In this article, I’m going to explain one of such use-cases, and introduce you one of the tools I use for some of my tasks.

So starting with the problem: I was interested to visit a conference, in my case it was one of the local PyData conferences. If you visit a conference you most likely focus on content, so I wanted to have an analysis of the content of the conference. From another side, I was also interested to see, how the focus of the conference was changing over the time and for the very last point, try to find out would it be the kind of conference where I can share my knowledge and experience of using python for data-related tasks.

Original iPython workbook is hosted on Github or also could be viewed on Nbviewer

In [2]:

from bs4 import BeautifulSoup
import urllib2

# past events
# TODO: fetch this data from past events page
conferences = ['nyc2014', 'berlin2014', 'sv2014', 'ldn2014', 'nyc2013']

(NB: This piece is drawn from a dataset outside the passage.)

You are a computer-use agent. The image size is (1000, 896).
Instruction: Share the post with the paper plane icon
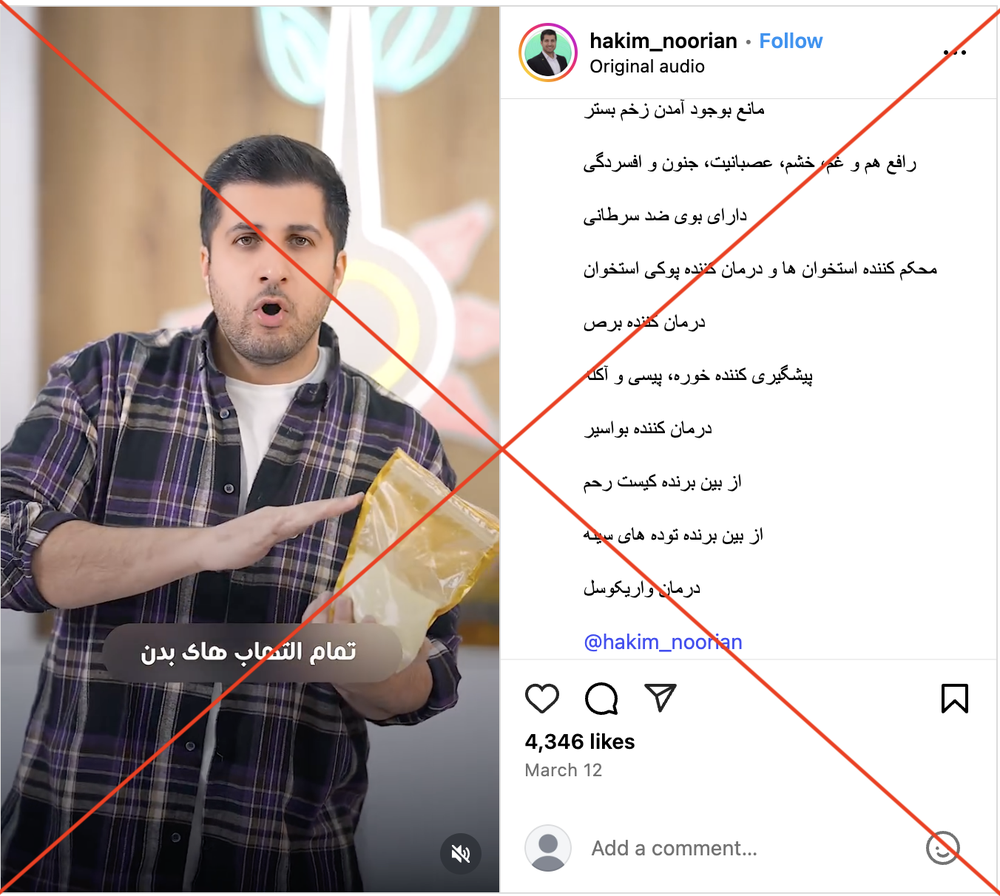coord(660,697)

abstract_url = "http://pydata.org/%s/abstracts/"

conf_data = {}

# Collecting data about abstracts
for conference in conferences:
    print "loading data for %s conference" % conference
    raw = urllib2.urlopen(abstract_url % conference).read()
    soup = BeautifulSoup(raw)
    abstracts = [abstract.get_text().strip() for abstract in soup.find_all(class_="accordion-inner")]
    titles = [title.get_text().strip() for title in soup.find_all(class_="accordion-toggle")]
#     speakers = [speaker.get_text().strip() for speaker in soup.select(".accordion-heading h5 a")]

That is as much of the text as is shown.